Lula da Silva’s government, in Brazil, knew beforehand about the possibilities of attacks on the National Congress on January 8. The revelation came from the former director of Brazil’s Intelligence Agency, Saulo Moura da Cunha, who claimed to have sent 33 invasion alerts to the Congress to security authorities.
Moura da Cunha revealed that Gonçalves Dias, minister of the Institutional Security Office of President Lula da Silva, ordered alterations in the documents that attempted to warn about the possible invasion of the National Congress on January 8.
The former director of the Intelligence Agency spoke on the subject during a public hearing at the Parliamentary Inquiry Committee of the Brazilian Senate that investigates the attacks that occurred on January 8, at the headquarters of the Three Powers, in Brasília.

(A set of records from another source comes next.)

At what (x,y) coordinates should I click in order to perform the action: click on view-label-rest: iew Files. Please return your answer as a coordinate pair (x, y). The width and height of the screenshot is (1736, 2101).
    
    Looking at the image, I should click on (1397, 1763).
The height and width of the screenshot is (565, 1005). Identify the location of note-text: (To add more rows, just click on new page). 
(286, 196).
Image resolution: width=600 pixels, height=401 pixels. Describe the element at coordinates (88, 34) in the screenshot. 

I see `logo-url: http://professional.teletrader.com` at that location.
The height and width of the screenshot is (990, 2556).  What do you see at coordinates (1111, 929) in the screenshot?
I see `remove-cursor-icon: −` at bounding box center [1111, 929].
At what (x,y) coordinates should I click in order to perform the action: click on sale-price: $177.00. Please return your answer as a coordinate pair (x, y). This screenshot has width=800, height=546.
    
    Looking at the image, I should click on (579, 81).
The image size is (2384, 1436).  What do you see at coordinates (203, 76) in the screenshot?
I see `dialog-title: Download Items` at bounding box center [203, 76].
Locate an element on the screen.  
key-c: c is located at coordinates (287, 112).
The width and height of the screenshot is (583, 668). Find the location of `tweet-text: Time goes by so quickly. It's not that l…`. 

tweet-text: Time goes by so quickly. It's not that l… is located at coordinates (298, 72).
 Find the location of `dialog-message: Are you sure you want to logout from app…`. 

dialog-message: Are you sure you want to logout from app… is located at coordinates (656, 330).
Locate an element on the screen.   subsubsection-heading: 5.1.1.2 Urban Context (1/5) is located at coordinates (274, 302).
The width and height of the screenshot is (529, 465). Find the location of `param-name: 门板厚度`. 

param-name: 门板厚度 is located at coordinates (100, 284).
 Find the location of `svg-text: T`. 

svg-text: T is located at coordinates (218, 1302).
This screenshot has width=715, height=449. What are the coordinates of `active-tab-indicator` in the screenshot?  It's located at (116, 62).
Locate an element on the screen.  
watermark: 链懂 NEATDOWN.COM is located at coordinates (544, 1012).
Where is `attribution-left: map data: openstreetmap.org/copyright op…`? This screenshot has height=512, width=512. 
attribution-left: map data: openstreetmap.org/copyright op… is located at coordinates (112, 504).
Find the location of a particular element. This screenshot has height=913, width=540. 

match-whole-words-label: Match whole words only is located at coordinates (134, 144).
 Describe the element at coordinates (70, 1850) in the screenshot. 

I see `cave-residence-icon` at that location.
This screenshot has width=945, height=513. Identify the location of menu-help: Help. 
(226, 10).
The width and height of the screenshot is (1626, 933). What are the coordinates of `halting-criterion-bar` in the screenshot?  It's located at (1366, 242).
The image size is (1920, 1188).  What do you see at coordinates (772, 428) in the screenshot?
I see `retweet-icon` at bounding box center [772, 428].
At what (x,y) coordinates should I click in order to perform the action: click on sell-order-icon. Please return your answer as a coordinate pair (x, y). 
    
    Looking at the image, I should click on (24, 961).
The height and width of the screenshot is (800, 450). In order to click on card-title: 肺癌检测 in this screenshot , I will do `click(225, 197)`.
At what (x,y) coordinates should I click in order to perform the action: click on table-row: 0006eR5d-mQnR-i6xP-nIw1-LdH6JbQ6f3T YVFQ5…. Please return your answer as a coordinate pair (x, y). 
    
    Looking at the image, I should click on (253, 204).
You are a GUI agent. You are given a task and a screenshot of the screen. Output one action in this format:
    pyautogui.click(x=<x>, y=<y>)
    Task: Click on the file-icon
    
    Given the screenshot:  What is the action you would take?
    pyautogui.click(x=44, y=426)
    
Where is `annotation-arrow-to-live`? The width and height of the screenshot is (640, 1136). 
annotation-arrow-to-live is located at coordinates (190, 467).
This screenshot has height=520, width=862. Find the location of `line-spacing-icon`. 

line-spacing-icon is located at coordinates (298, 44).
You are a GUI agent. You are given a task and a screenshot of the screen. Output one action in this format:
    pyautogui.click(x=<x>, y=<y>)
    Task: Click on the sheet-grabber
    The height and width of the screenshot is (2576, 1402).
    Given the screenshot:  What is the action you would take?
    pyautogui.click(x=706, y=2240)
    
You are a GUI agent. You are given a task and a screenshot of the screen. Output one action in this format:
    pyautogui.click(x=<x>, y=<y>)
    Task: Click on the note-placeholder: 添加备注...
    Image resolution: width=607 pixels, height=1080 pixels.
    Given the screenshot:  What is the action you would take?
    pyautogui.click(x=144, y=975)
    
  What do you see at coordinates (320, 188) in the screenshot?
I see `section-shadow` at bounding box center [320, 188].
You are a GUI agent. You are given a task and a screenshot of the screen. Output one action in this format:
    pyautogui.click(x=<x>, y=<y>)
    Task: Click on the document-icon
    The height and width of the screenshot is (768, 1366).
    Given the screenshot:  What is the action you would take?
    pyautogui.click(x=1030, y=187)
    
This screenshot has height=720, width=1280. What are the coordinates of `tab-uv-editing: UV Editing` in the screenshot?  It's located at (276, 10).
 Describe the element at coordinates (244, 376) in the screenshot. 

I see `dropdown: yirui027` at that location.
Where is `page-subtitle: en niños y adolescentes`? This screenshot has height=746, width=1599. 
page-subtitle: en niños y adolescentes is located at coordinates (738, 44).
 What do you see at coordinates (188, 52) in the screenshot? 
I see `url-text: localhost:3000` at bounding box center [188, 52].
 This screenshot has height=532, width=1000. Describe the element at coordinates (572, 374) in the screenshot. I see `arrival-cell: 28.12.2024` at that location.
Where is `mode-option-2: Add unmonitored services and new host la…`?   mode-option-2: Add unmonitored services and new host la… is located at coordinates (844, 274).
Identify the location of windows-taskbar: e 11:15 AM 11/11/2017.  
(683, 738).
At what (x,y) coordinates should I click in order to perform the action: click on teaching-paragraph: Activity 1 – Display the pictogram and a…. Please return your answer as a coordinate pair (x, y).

Moura da Cunha’s position endorses the theory that the left-wing government of Lula da Silva knew of the possible invasion to the Brazilian Congress in January of this year and would have let the situation get out of control to pursue supporters of former President Jair Bolsonaro.
Moura da Cunha said:
“Within a week before the invasions, we sent 33 alerts to the security agencies of the Federal District and the Federal Government,” he asserted. “I made two reports that contained the invasion alerts forwarded by the Intelligence Agency to WhatsApp groups and also contained the alerts personally forwarded by me, from my phone to Minister Gonçalves Dias.”
He continued: “When I delivered this alert spreadsheet to Minister Dias, he decided to remove his name from that document because he was not the official recipient of the messages.”
Moura da Cunha’s revelation sparked fury in the opposition, which accuses Lula’s government of having ignored the risks of the January 8 demonstrations, even being alerted by the federal government’s security forces.